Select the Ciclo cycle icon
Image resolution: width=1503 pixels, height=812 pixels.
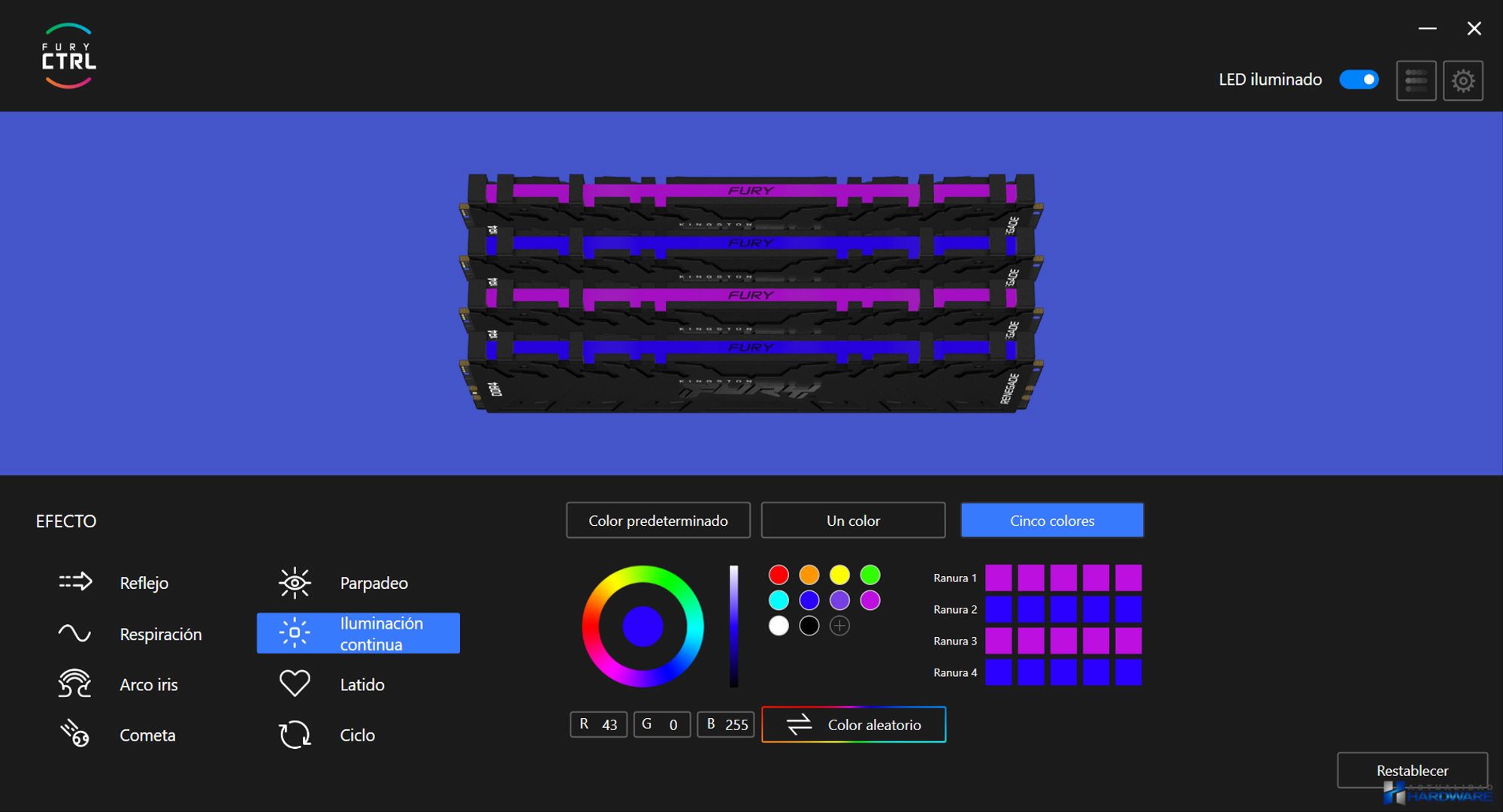tap(295, 735)
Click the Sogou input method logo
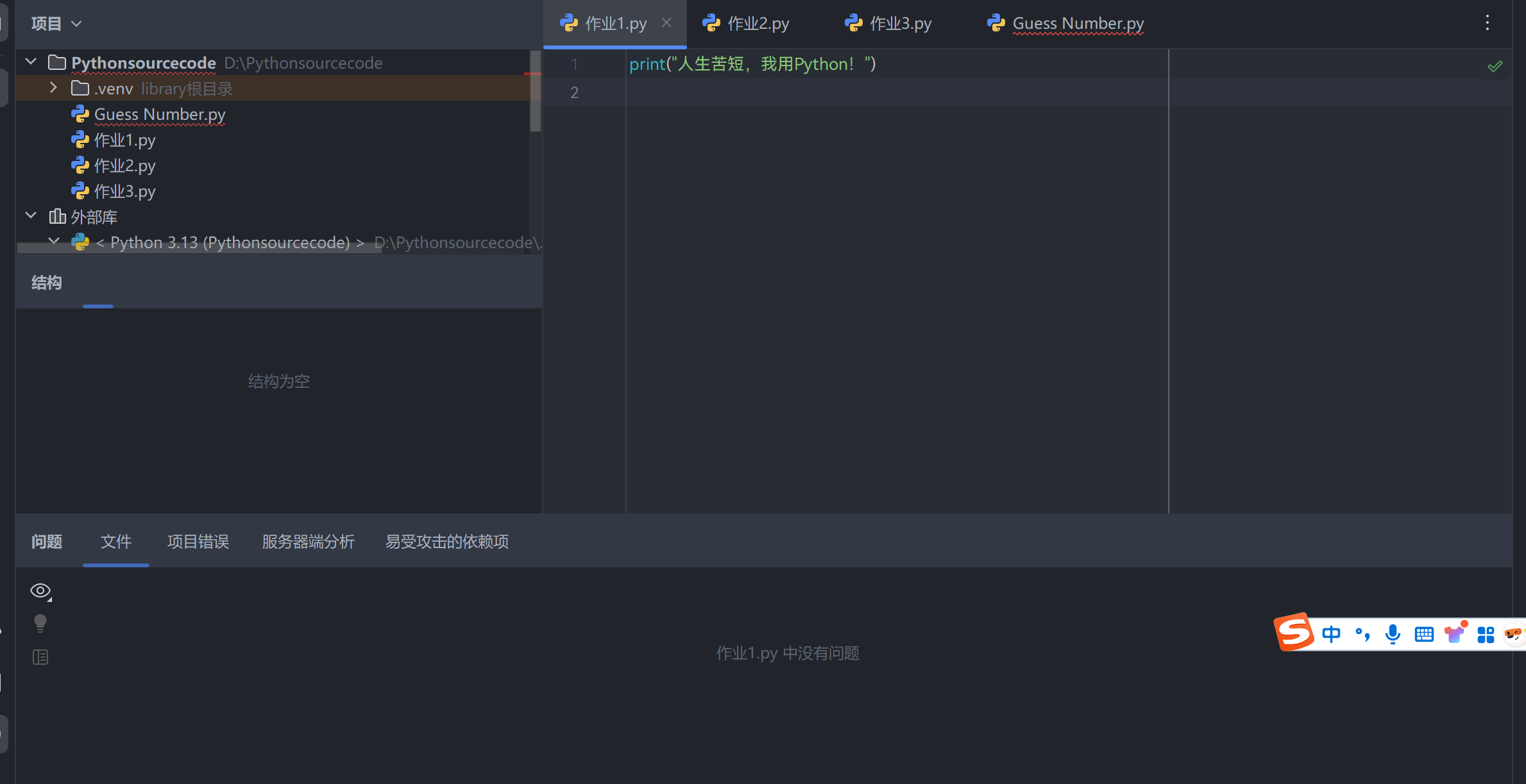This screenshot has height=784, width=1526. coord(1293,633)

● **WHAT THE EXERCISE ASKS**
Where an entry contains an image, skip the image and write out the rest exactly.

● **ANSWER TO THIS PROBLEM**
Select the Ciclo cycle icon
Image resolution: width=1503 pixels, height=812 pixels.
tap(295, 735)
Click the Sogou input method logo
This screenshot has height=784, width=1526. coord(1293,633)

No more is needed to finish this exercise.